0

I have a data frame with 10017 observations divided in 159 financial institutions. How can I improve the normality of the distributions of each financial institution without having to go to excel and manually changing data beyond +-3SD with the values on the 1% and 99% of the distribution?
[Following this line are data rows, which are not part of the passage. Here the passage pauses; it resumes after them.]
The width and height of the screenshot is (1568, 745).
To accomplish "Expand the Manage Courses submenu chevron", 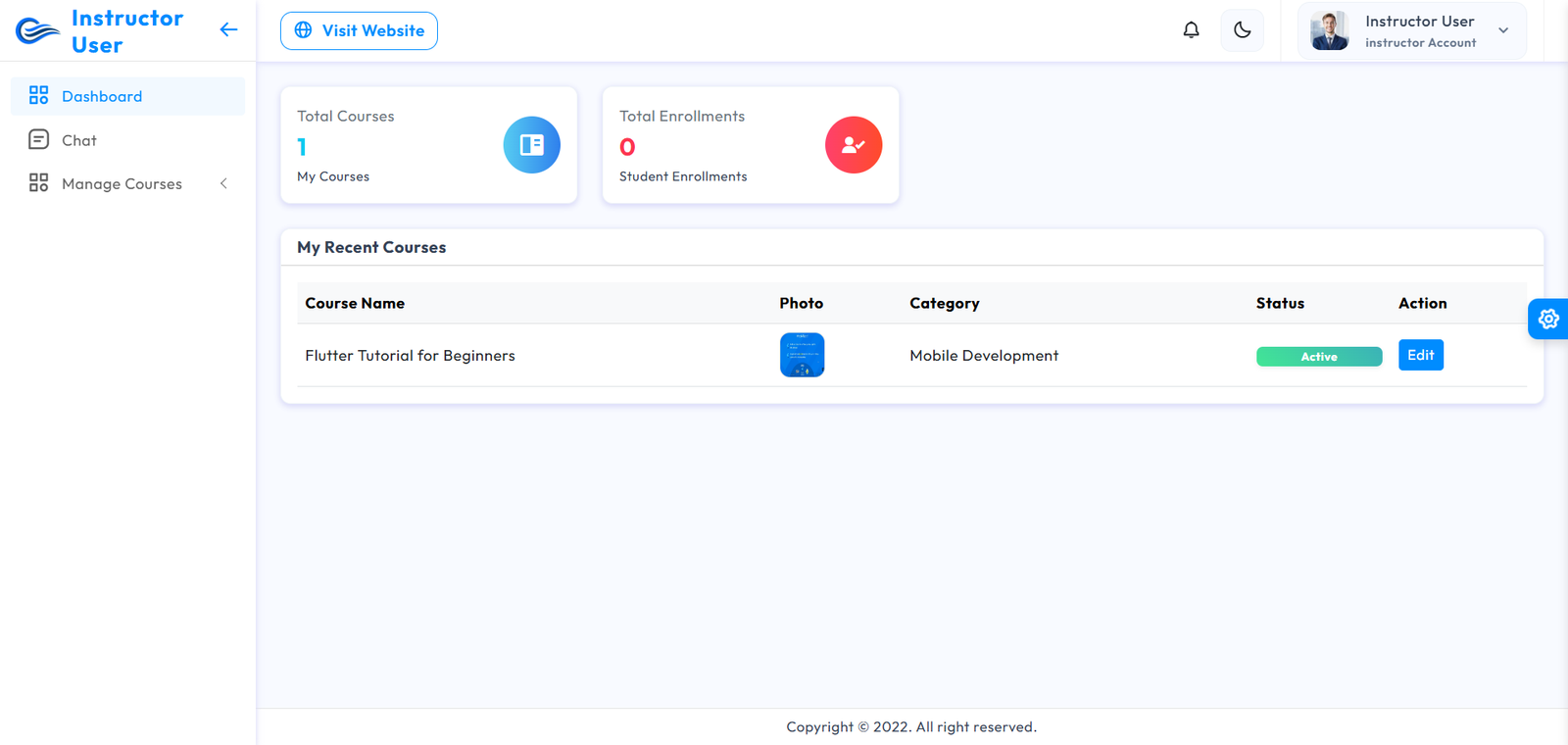I will pyautogui.click(x=223, y=183).
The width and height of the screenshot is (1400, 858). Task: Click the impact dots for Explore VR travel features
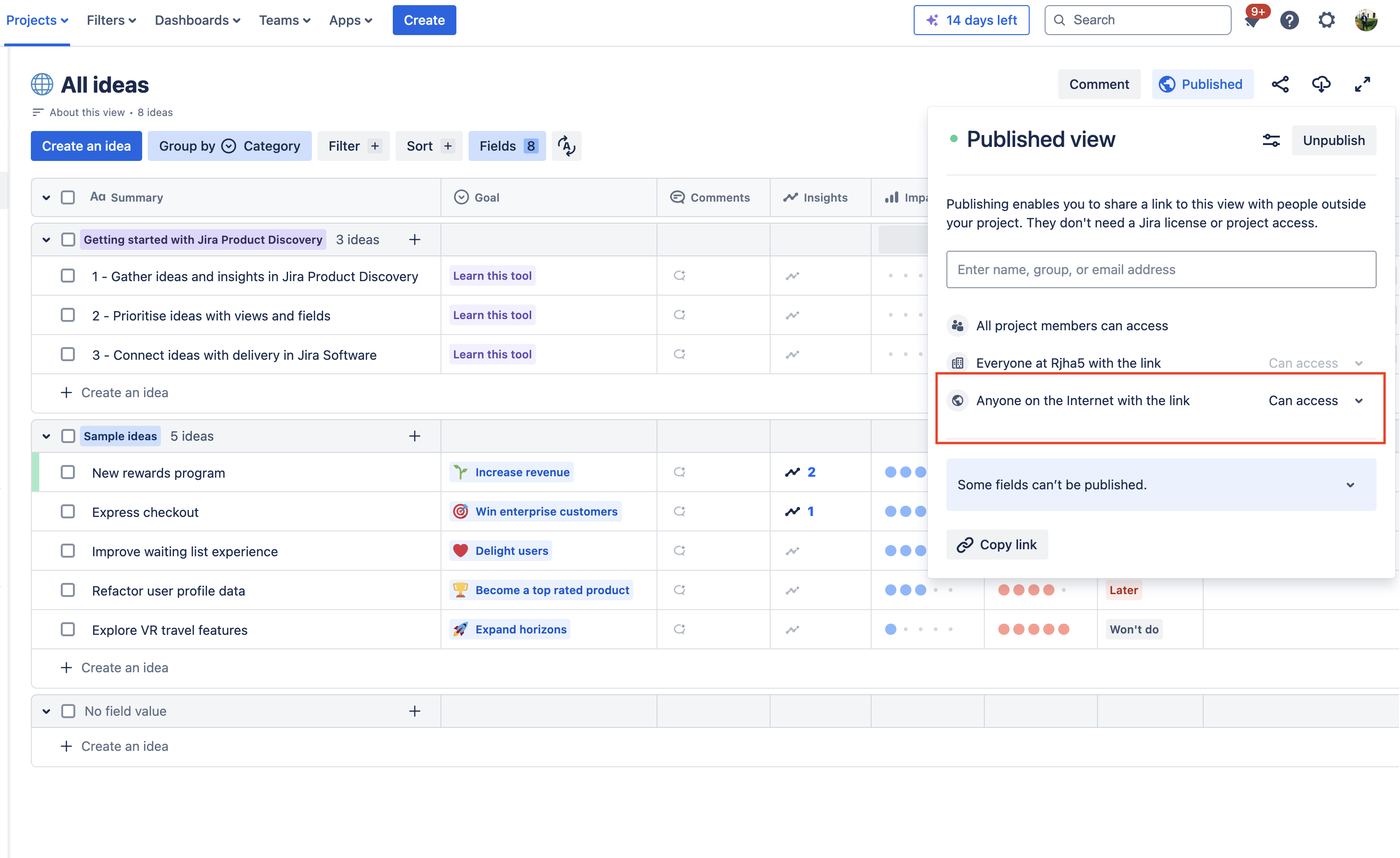(919, 629)
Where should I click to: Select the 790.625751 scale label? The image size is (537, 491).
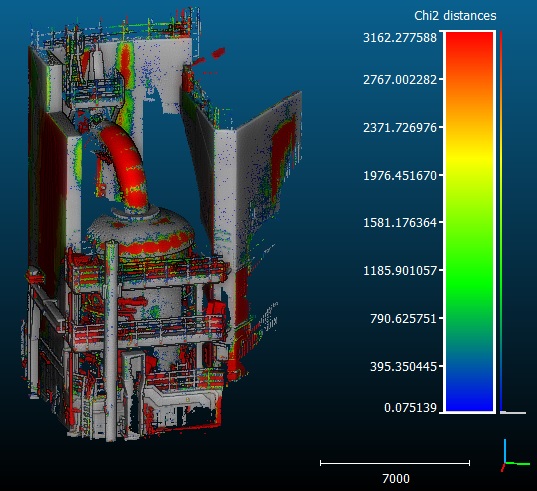pos(403,318)
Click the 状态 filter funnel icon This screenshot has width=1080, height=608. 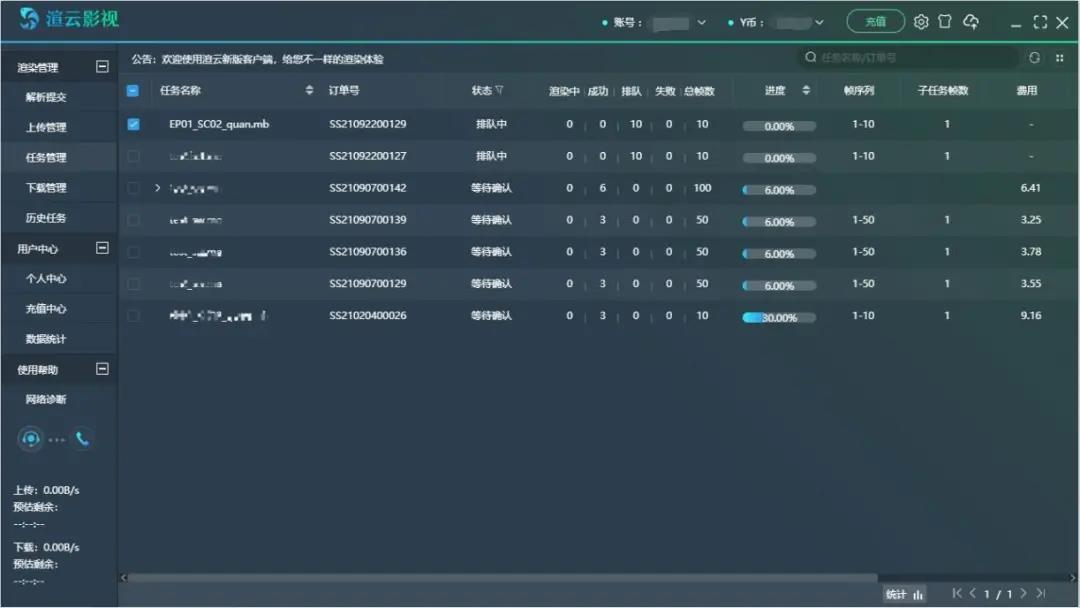click(x=499, y=91)
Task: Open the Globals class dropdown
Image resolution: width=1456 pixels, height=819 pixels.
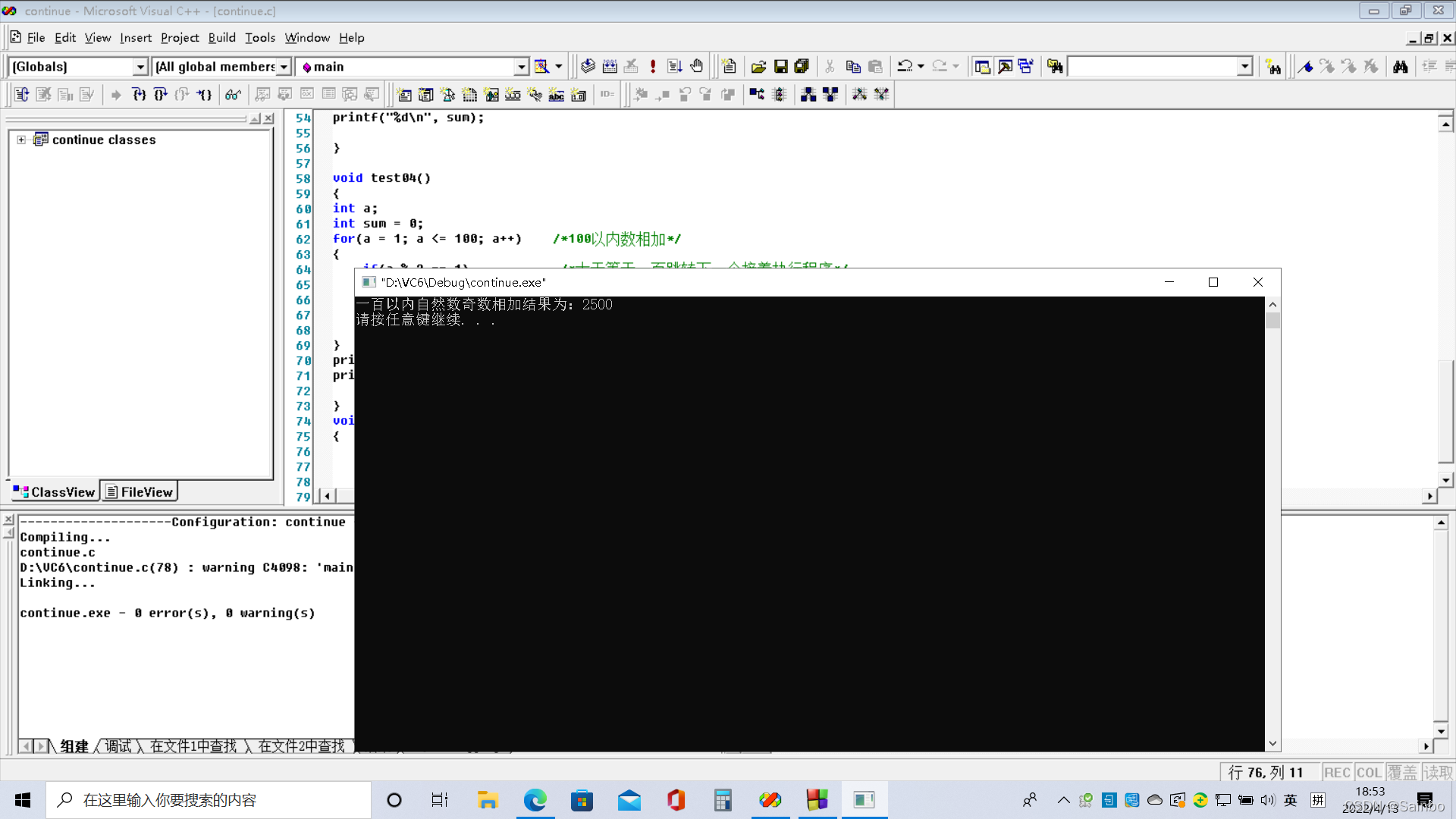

I'm new to data analysis hence I hope it is clear

I asked for tapply(df$x, df$id, quantile, (0.01,0.99)) and then I changed the outliers on Excel

Vinícius Félix
  • 8,448
  • 6
  • 16
  • 32
  • 1
    It's easier to help you if you include a simple [reproducible example](https://stackoverflow.com/questions/5963269/how-to-make-a-great-r-reproducible-example) with sample input and desired output that can be used to test and verify possible solutions. We don't need your actual data, just something to test with. – MrFlick Dec 19 '22 at 21:45

1 Answers1

0

Here an example that might help you

library(dplyr)


mtcars %>% 
  #Selection of just two variables to exemplify
  select(vs,drat) %>%
  #Grouping by vs variables
  group_by(vs) %>% 
  mutate(
    #Computing the quantiles of drat by vs
    q_01 = quantile(drat,0.01),
    q_99 = quantile(drat,0.99),
    #Changing the values to NA when they are more extreme than the quantiles
    drat = if_else(drat < q_01 | drat > q_99,NA_real_,drat)
  )


# Creating a function to change the values if they are more extreme than their quantiles
remove_quantile <- function(x){
  if_else(x < quantile(x,0.01) | x > quantile(x,0.99),NA_real_,x)
}


mtcars %>% 
  group_by(vs) %>% 
  #Applying the function across all numeric variables from the data set
  mutate(across(.cols = where(is.numeric),.fns = remove_quantile))
Vinícius Félix
  • 8,448
  • 6
  • 16
  • 32